PART I Status of digital dermatology worldwide

CHAPTER 2 Two decades of teledermatology: current status and integration in national healthcare systems Authors: Esmée Tensen Job P. van der Heijden Monique W.M. Jaspers Leonard Witkamp Current Dermatology Reports. 2016;5:96-104. DOI: 10.1007/s13671-016-0136-7.

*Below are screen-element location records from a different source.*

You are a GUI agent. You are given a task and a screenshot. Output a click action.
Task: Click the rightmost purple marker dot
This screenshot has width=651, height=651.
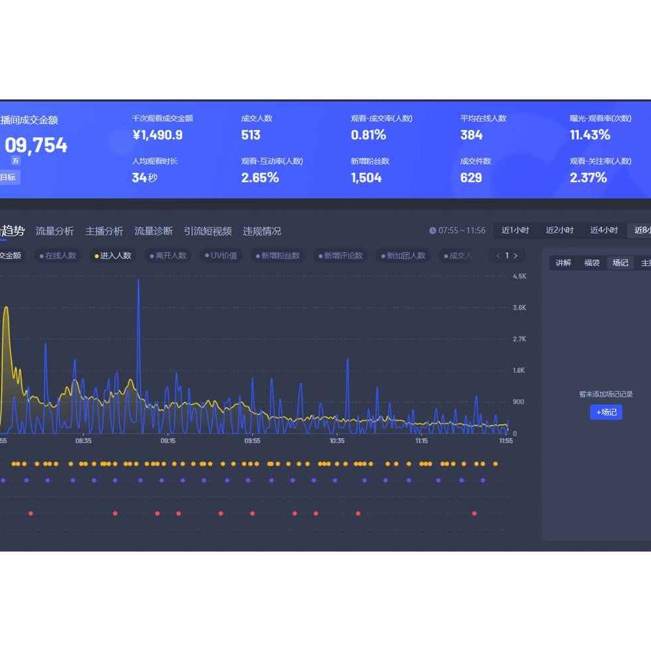pos(483,480)
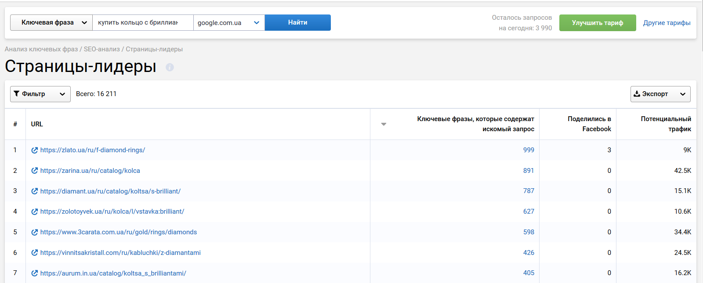Expand the Экспорт dropdown menu
Screen dimensions: 703x283
click(x=660, y=94)
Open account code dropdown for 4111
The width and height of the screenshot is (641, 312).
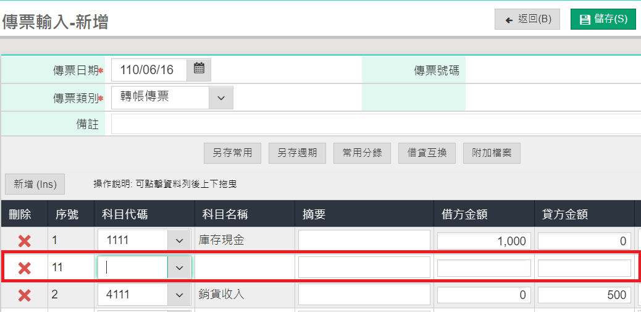pyautogui.click(x=179, y=295)
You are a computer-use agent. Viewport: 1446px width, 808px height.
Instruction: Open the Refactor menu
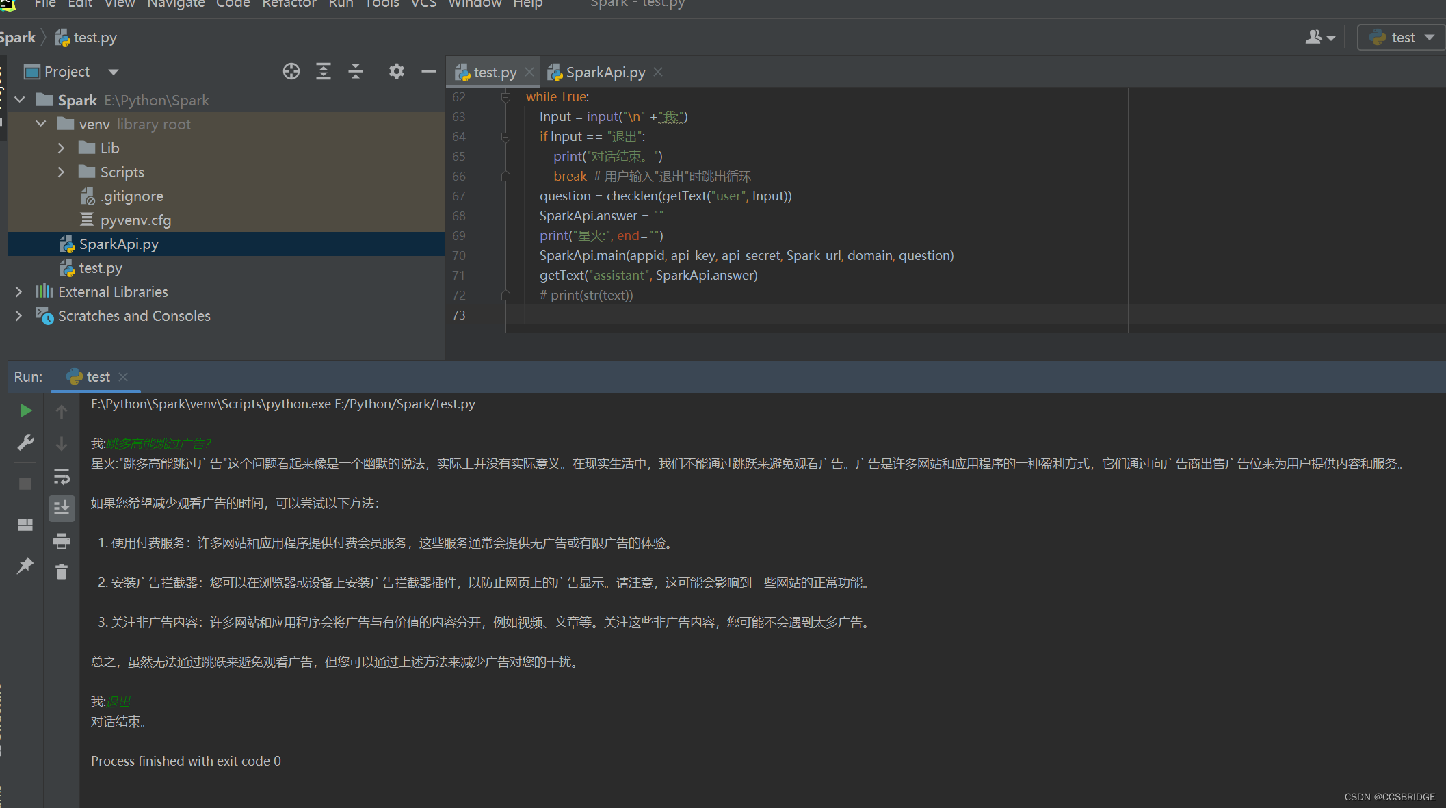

30 CHAPTER 2 ABSTRACT Teledermatology, originating in 1995, has been one of the first telemedicine services to see the light of day. Two decades of teledermatology research is summarized in this review. A literature search was conducted in PubMed. Search terms included “teledermatology,” “teledermoscopy,” “tele wound care,” “telederm*,” “(dermatology OR dermoscopy OR wound care OR skin) AND (telemedicine OR ehealth or mhealth OR telecare OR teledermatology OR teledermoscopy).” Inclusion criteria were (i) Dutch or English written papers and (ii) publication year from 2011 to present or (iii) (systematic) reviews with publication year before 2011. One hundred fourteen publications and 14 (systematic) reviews were included for full text reading. Focus of this review is on the following outcomes: (i) actors (primary, secondary, tertiary), (ii) purposes (consultation, triage, follow-up, education) and subspecialties (tele-wound care, burn care, teledermoscopy (teledermatoscopy), teledermatopathology, and mobile teledermatology), (iii) delivery modalities and technologies (store-and-forward, real-time interactive, and hybrid modalities using web-based systems, email, mobile phones, tablets, or videoconferencing equipment), (iv) business models, (v) integration of teledermatology into national healthcare systems, (vi) preconditions and requirements for implementation (security, ethical issues, responsibility, reimbursement, user satisfaction, technique, and technology standards), and (vii) added value. To conclude, teledermatology is an efficient and effective healthcare service compared to in-person care. Teledermatology reduces patients’ travel time and waiting time, avoids (unnecessary) dermatologic visits, and improves access of care to underserved patients.